Apologies, first of many
In mid-March, early stages of the quarantine, I was trapped, again, in the health care system. My MS had flared for the first time in 10 years - my legs and seat (#numbbum) felt numb. It was the most unsettling feeling because it was both of my full legs and feet, as well as my seat area. I walked around and prayed that my pants didn’t fall down or that i hadn’t wet myself. Not great.
I met with my neurologist, whom i LOVE, and she said it was time to start up what we call in MS Land, a disease modifying therapy (read: strong ass meds). I had been using a different course of meds to secondarily treat my MS and that clearly wasn’t working any longer. Enter in the fight to start a medication called, Ocrevus.
Ocrevus is an infusion given over the. course of 5-6 hours once every 6 months. The level of how IDEAL this was for me cannot go unnoticed. The ease of my daily life would be so nice - no pills to take, nothing. Just infuse every 6 months, like a nice tea. Major down side - this med is EXPENSIVE. Like it costs more than i make in a year.
I knew from previous experience trying to get these types of meds that befriending the drug company is a wise choice, especially when saddled with shitty employer health care. I had managed to get my other medications covered, a hand surgery covered, but this medication was going to be the most uphill of the uphill battles. Especially since my health insurance is not actually a health insurance, but a claim watcher. I’m not getting in to that right now because the point of this story is that one day during the early days of working from home due to a COVID-19 quarantine lockdown, i was one the phone with the rep from the health insurance company who said she was making it her day’s mission to get me started on this treatment. There was these layers of complications that didn’t actually need to be so complicated - in the network, out of the network, i called her and she didn’t call me back, they never called me, i need this form to be signed, etc etc etc at one point they wanted me to submit my tax return to this other company to prove my financial need (i was like um, NOOOO? i have already secured my financial asisstance through the drug company i don’t understand why i need to submit my tax return?).

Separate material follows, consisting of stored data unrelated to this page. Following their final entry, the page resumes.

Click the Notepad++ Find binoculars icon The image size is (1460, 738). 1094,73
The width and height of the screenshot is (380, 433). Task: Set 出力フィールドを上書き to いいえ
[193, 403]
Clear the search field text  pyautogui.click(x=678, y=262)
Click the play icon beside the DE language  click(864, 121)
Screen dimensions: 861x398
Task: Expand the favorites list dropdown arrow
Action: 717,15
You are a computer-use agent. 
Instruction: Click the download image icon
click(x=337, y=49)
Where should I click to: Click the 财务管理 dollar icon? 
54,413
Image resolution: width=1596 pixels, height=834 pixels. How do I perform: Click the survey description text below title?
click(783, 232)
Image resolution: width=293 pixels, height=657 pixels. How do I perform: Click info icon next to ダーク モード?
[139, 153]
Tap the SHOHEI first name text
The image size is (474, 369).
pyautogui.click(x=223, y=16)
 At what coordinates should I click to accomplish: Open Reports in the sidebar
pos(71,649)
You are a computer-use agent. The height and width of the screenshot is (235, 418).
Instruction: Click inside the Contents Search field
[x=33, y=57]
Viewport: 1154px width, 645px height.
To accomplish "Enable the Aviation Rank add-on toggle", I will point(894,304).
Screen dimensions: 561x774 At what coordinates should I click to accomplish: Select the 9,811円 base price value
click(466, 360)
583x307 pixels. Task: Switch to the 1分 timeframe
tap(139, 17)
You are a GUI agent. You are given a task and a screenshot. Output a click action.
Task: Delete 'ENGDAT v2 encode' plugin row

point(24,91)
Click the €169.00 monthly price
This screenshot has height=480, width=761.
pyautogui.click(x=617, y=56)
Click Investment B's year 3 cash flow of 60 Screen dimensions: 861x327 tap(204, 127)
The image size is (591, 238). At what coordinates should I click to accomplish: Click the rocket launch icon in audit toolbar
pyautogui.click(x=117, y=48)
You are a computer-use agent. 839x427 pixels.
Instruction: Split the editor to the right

This women asked me point blank:
“Hannah, I am so sorry this is happening to you, what can i do to make this easier”
and i said:
“Your company could approve this treatment.”
and she made some frustrating noises and then said:
“It isn’t us. We are trying our best but this medication is very expensive and we are trying to keep the costs down for your colleagues. We need to find a way to get this treatment cost down. You have a very expensive medical condition-”
I interupted her because i had started to cry and i said,
“I’m sorry i have multiple sclerosis. There is not a cure and I am sorry that i have this expensive illness. I don’t want to make health care more expensive for my colleagues...I’m just really sorry but I need that treatment.”
She immediately tried to backpedal her statement and then she raised her voice:
“Hannah, you know that wasn’t what I meant, Oh gosh, you KNOW that.”
and then i don’t really remember what else i said but shortly thereafter we both were yelling at each other and then i hung up the phone.
I apologized for having multiple sclerosis. and that makes me so sad to think about.
However, i did eventually win my fight and got my drug for free from the drug company. take THAT health insurance.